**ASSIGNMENT**:
Could you reproduce every record below exactly, excluding all pictures?

**SOURCE MATERIAL**:
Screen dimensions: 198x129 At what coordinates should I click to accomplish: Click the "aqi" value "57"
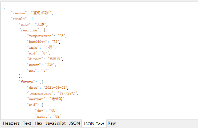tap(45, 71)
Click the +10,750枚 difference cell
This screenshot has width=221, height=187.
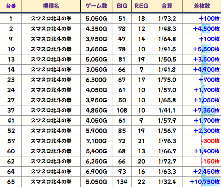(205, 182)
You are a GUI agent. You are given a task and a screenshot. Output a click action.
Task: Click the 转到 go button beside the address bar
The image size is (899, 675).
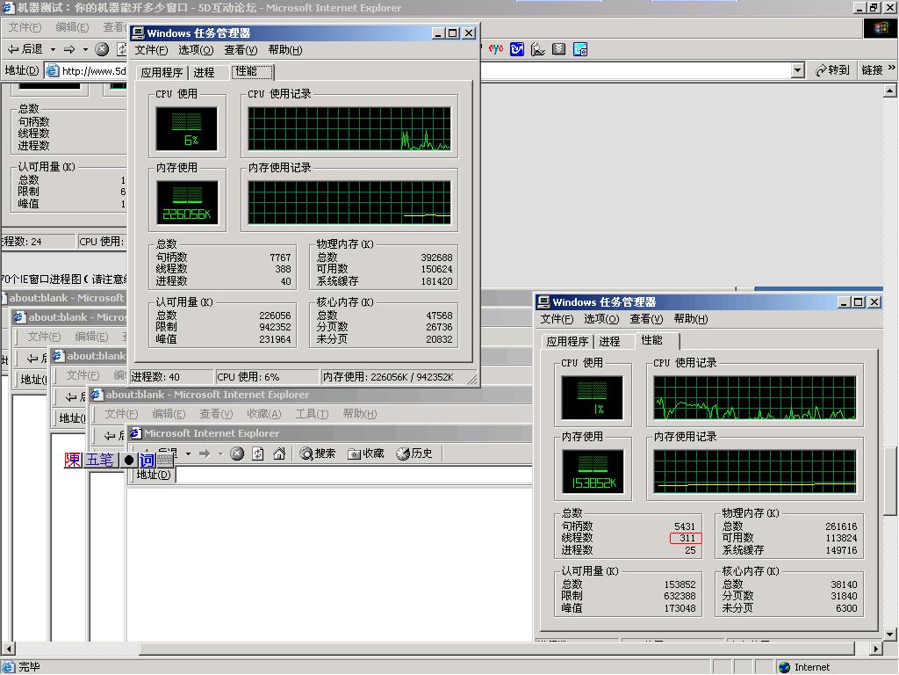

**ANSWER BOX**:
Screen dimensions: 198x129 At what coordinates should I click to accomplish: Click the "aqi" value "57"
tap(45, 71)
Click the +10,750枚 difference cell
This screenshot has width=221, height=187.
(205, 182)
You are a GUI agent. You are given a task and a screenshot. Output a click action.
Task: Click the 转到 go button beside the address bar
The image size is (899, 675).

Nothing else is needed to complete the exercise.